Available records section start

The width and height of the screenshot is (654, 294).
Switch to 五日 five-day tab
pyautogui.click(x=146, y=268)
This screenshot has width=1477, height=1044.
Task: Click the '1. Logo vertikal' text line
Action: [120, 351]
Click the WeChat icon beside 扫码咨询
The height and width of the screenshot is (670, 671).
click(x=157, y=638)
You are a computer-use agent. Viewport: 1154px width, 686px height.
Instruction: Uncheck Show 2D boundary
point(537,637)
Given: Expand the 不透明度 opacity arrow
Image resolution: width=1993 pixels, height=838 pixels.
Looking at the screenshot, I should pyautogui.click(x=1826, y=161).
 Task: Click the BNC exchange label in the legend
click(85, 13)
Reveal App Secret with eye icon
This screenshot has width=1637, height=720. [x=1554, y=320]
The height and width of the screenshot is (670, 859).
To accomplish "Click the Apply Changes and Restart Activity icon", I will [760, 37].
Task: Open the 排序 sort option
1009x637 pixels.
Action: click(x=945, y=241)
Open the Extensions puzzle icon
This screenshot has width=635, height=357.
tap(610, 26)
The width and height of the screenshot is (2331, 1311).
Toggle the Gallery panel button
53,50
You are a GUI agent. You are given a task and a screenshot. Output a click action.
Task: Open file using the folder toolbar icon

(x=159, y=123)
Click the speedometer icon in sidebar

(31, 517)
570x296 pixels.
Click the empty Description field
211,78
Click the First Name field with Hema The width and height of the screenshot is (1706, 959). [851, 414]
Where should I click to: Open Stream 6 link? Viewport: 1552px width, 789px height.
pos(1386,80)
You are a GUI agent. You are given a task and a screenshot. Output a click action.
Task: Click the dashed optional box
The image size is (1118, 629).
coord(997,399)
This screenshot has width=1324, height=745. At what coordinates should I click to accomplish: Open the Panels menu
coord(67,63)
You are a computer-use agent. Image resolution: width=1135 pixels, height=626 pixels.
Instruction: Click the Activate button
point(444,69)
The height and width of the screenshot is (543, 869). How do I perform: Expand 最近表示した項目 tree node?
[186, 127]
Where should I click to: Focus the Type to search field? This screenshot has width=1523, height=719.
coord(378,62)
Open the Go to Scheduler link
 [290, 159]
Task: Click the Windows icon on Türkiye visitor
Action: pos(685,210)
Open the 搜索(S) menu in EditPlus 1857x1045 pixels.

Available records section end

Only an exact copy of the data above will do.

▶ _Expected answer_
The width and height of the screenshot is (654, 294).
Switch to 五日 five-day tab
pyautogui.click(x=146, y=268)
This screenshot has width=1477, height=1044.
Task: Click the '1. Logo vertikal' text line
Action: [120, 351]
Click the WeChat icon beside 扫码咨询
The height and width of the screenshot is (670, 671).
click(x=157, y=638)
You are a computer-use agent. Viewport: 1154px width, 686px height.
Instruction: Uncheck Show 2D boundary
point(537,637)
Given: Expand the 不透明度 opacity arrow
Image resolution: width=1993 pixels, height=838 pixels.
Looking at the screenshot, I should pyautogui.click(x=1826, y=161).
 Task: Click the BNC exchange label in the legend
click(85, 13)
Reveal App Secret with eye icon
This screenshot has width=1637, height=720. [x=1554, y=320]
The height and width of the screenshot is (670, 859).
To accomplish "Click the Apply Changes and Restart Activity icon", I will [760, 37].
Task: Open the 排序 sort option
1009x637 pixels.
Action: click(x=945, y=241)
Open the Extensions puzzle icon
This screenshot has width=635, height=357.
tap(610, 26)
The width and height of the screenshot is (2331, 1311).
Toggle the Gallery panel button
53,50
You are a GUI agent. You are given a task and a screenshot. Output a click action.
Task: Open file using the folder toolbar icon

(x=159, y=123)
Click the speedometer icon in sidebar

(31, 517)
570x296 pixels.
Click the empty Description field
211,78
Click the First Name field with Hema The width and height of the screenshot is (1706, 959). [851, 414]
Where should I click to: Open Stream 6 link? Viewport: 1552px width, 789px height.
pos(1386,80)
You are a GUI agent. You are given a task and a screenshot. Output a click action.
Task: Click the dashed optional box
The image size is (1118, 629).
coord(997,399)
This screenshot has width=1324, height=745. At what coordinates should I click to accomplish: Open the Panels menu
coord(67,63)
You are a computer-use agent. Image resolution: width=1135 pixels, height=626 pixels.
Instruction: Click the Activate button
point(444,69)
The height and width of the screenshot is (543, 869). How do I perform: Expand 最近表示した項目 tree node?
[186, 127]
Where should I click to: Focus the Type to search field? This screenshot has width=1523, height=719.
coord(378,62)
Open the Go to Scheduler link
 [290, 159]
Task: Click the Windows icon on Türkiye visitor
Action: pos(685,210)
Open the 搜索(S) menu in EditPlus 1857x1045 pixels.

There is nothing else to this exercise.